# Excerpt start

If we have learned anything from Harold Camping’s prediction that the world would end on May 21st, it’s that if you’re going to prophesize a specific date for the rapture, don’t pick the weekend before Oprah’s final show. God may work in mysterious ways, but he’s not crazy enough to mess with Oprah. You piss off the Almighty O, and she’ll open up a can of whoop-ass that’ll make the apocalypse seem like a happy ending.
Needless to say, had Camping followed the example of most Christians by spending more time reading US Magazine than he spent reading the Bible, he could have saved himself a lot of embarrassment.
And let’s face it, getting jilted by God while the entire world watches has got to be devastating. I mean, there you are, sitting at the bar at Chili’s, slowly sipping a happy-hour margarita for 30 minutes while some idiot, agnostic waiter keeps taunting you by asking if you’re ready for your bill. “Oh no,” you protest, making a sign of the cross, “my savior will be joining me soon. Probably just got hung up with some last-minute crucifixion.”

# Excerpt end
# Stored records start

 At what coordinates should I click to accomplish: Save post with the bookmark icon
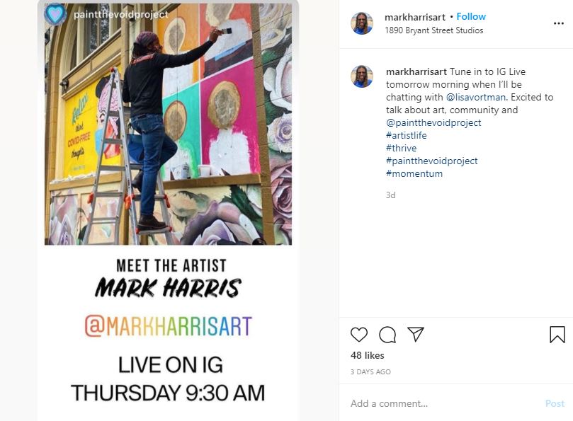click(557, 335)
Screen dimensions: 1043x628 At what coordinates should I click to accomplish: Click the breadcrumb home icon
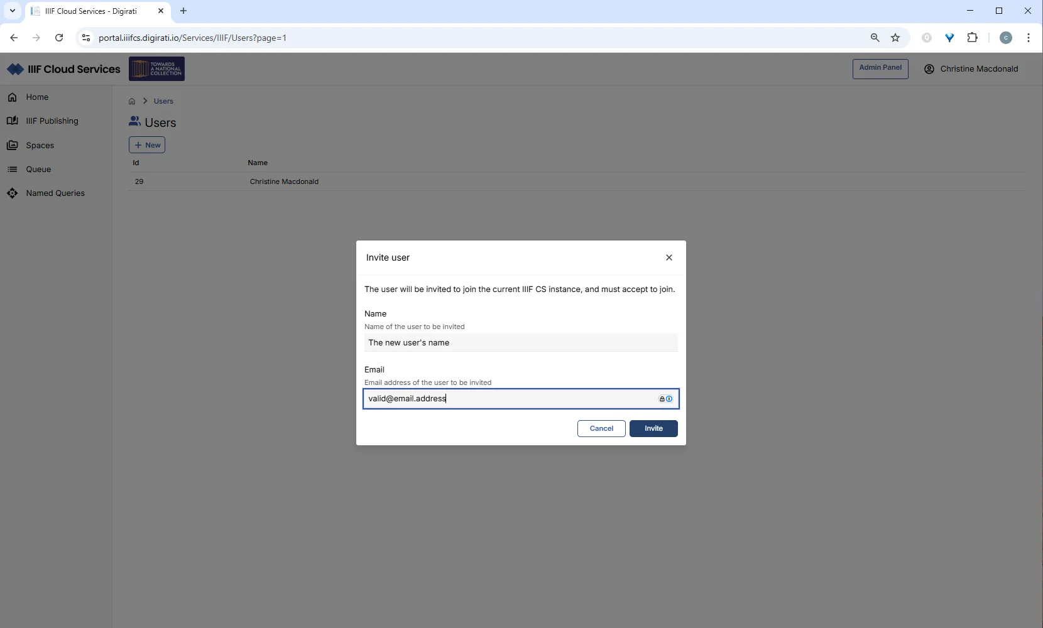(132, 101)
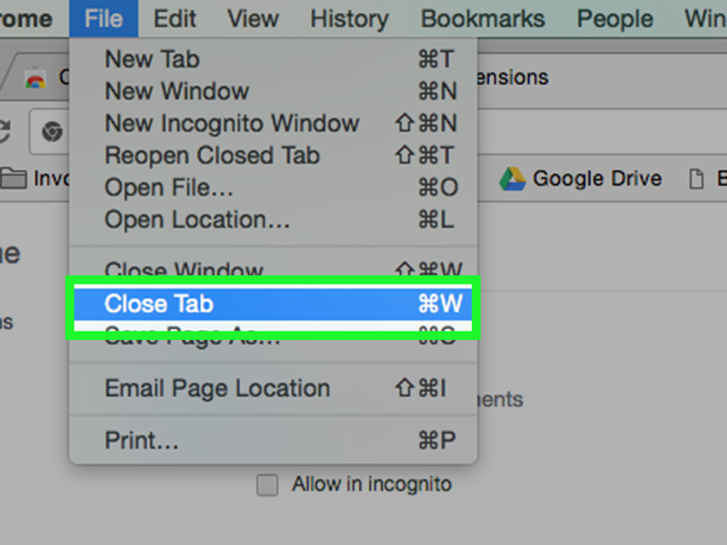Click the page bookmark document icon

[697, 179]
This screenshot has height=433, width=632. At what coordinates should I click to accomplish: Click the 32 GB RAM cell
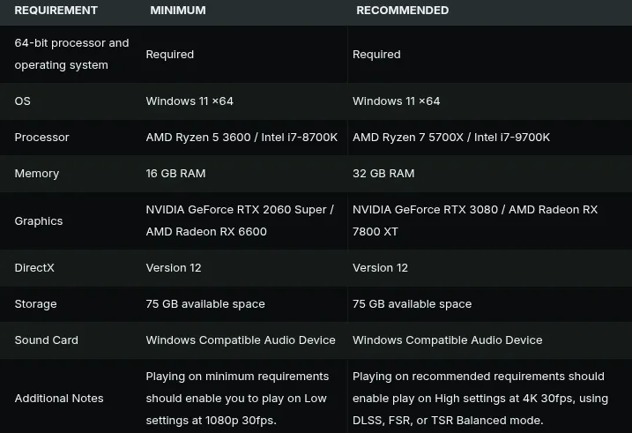383,174
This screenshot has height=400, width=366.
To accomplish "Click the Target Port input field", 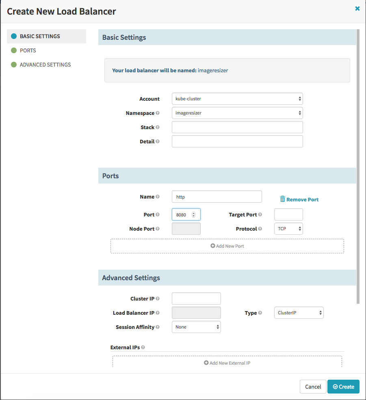I will click(288, 214).
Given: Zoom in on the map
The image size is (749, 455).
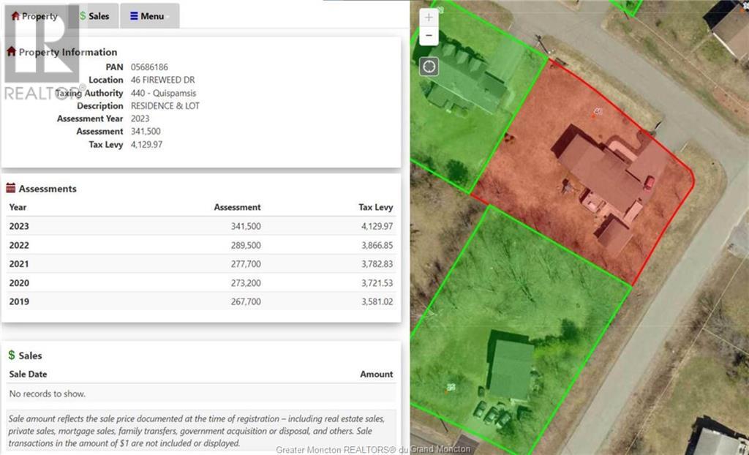Looking at the screenshot, I should click(x=429, y=18).
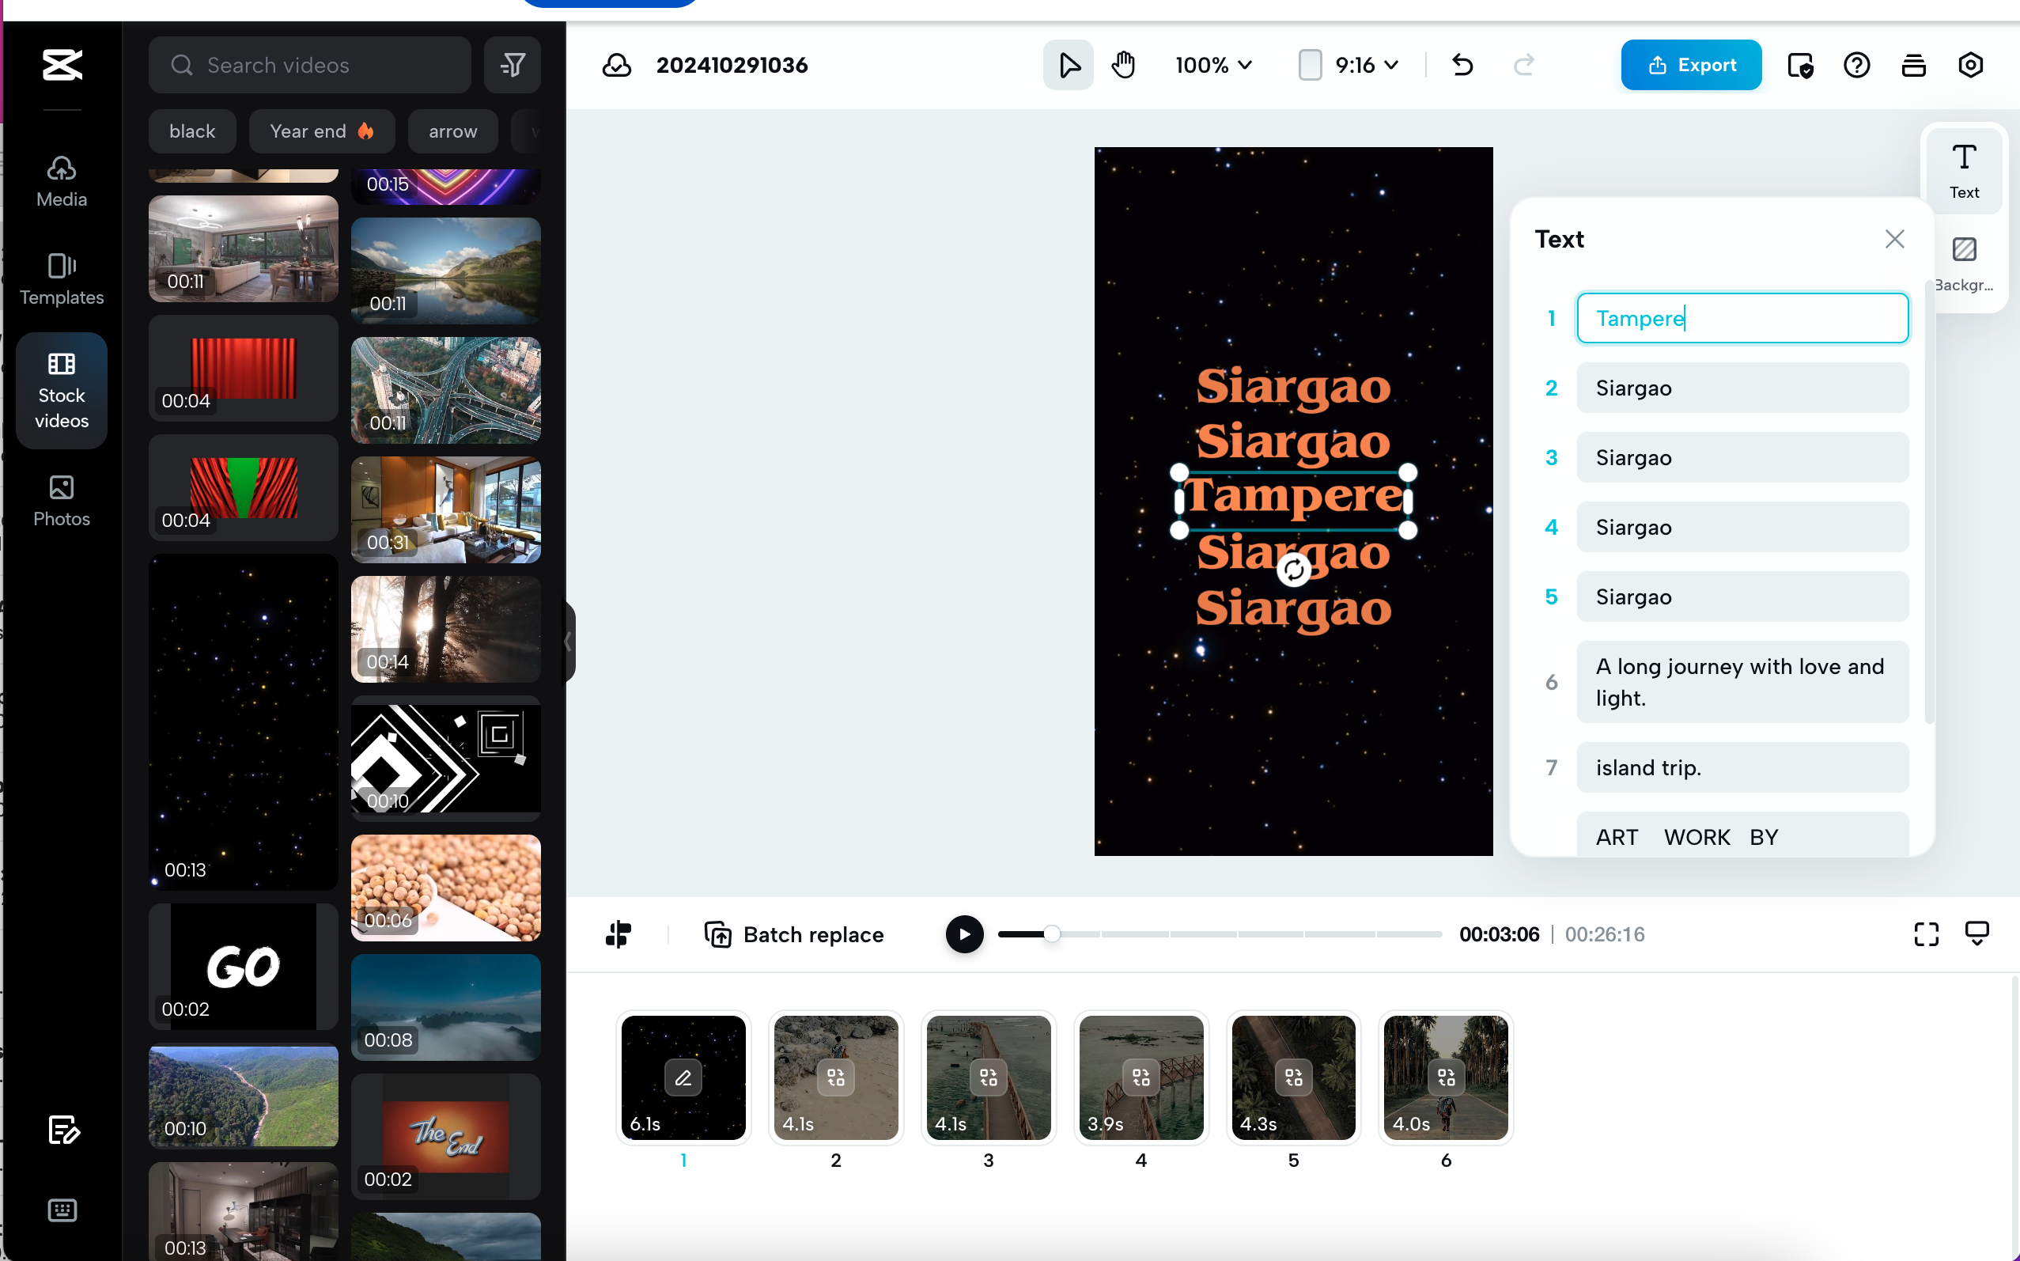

# Stored records end

**Task prompt:** Condense the paragraph of the Harold Camping piece that begins "If we have learned anything" into a single shorter sentence that keeps its main points.

**Solved exercise:** Camping's failed prediction that the world would end on May 21st teaches that no one should set a rapture date for the weekend before Oprah's final show, because even God would not risk angering Oprah, whose fury would make the apocalypse seem like a happy ending.